Menfi tesbit ve istirdat davaları, takibi yapan icra dairesinin bulunduğu yer mahkemesinde açılabileceği gibi, davalının yerleşim yeri mahkemesinde de açılabilir. Davacı istirdat davasında yalnız paranın verilmesi lazım gelmediğini ispata mecburdur.” şeklinde düzenlenmiştir.
Bu düzenlemeden de anlaşılacağı üzere menfi tespit davasında amaç bir hukuki ilişkinin veya bir hakkın gerçekten mevcut olmadığının tespitine yöneliktir. Başka bir deyişle hukuki yararın bulunması koşuluyla sonuçta alacak-borç ilişkisi doğuracak bir durumun olmadığının tespiti amaçlanır.
Dayanılan hukuki ilişkinin gerçekten mevcut olmadığı icra takibine maruz kalmadan önce ileri sürülebileceği gibi, icra takibinden sonra da ileri sürülebilir. Borçlunun icra takibinden önce veya sonra menfi tespit davası açabilmesi için borçlu olmadığının tespitinde hukuki yararının bulunması şarttır. Buna rağmen, borçlunun, alacaklının harekete geçmesini beklemeden borçlu olmadığının tespitinde korunmaya değer bir yararı bulunabilir. Bu tür bir yararının bulunması hâlinde borçlu, borçlu olmadığının tespiti için dava açabilir. Bunun dışında, icra takibi taraflar arasındaki maddi ilişkiyi tespit edecek nitelikte olmadığından, alacaklının takibe girişmesinden sonra, hatta takip kesinleştikten sonra da borçlunun, borçlu olmadığının tespitini mahkemeden istemesi mümkündür.
Borçlu, belirtilen şekilde takipten önce veya sonra alacaklıya karşı bir menfi tespit davası açar; bu davayı kazanırsa, hakkındaki icra takibi iptal edilir ve borcu ödemekten kurtulur. Ancak, borçlu borcunu icra dairesine ödedikten sonra, artık menfi tespit davası açamaz. Bu hâlde, borçlunun sırf borçlu olmadığının tespitinde, hukuki bir yararı yoktur. Bundan sonra, ödediği paranın geri alınması için bir dava açması söz konusu olur ki, bu da istirdat davasıdır (Pekcanıtez, H./ Atalay, O./ Sungurtekin Özkan, M./ Özekes, M.: İcra İflas Hukuku, s.156- 164).
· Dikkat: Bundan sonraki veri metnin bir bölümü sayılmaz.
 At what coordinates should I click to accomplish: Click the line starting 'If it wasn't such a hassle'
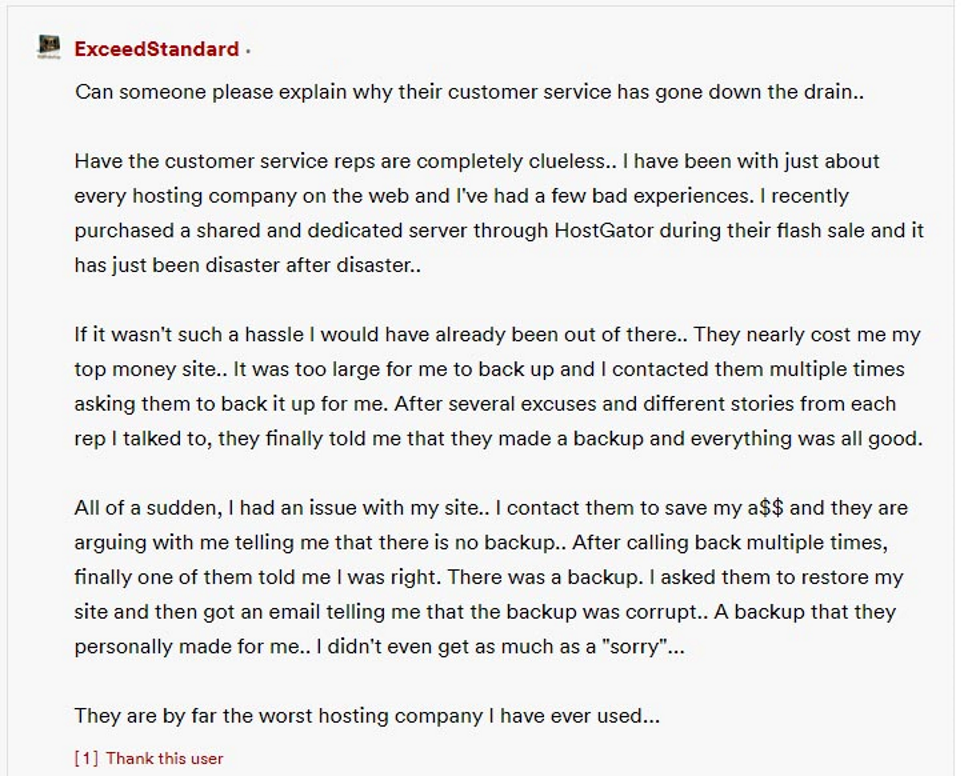tap(497, 335)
Menfi tespit davası, normal bir hukuk davası gibi açılır. Borçlu, itirazın kaldırılması sırasında icra mahkemesinde (m. 68-68a) ileri sürüp ispat edemediği itiraz ve def’ilerini menfi tespit davasında yeniden ileri sürebilir; itirazın kaldırılması menfi tespit davasında kesin hüküm teşkil etmez. Aynı ilkeler HGK 17.03.2010 t. ve 2010/19-123 E. 2010/154 K; 07.12.2011 ve 2011/13-576 E., 2011/747 K. sayılı kararlarında da vurgulanmıştır.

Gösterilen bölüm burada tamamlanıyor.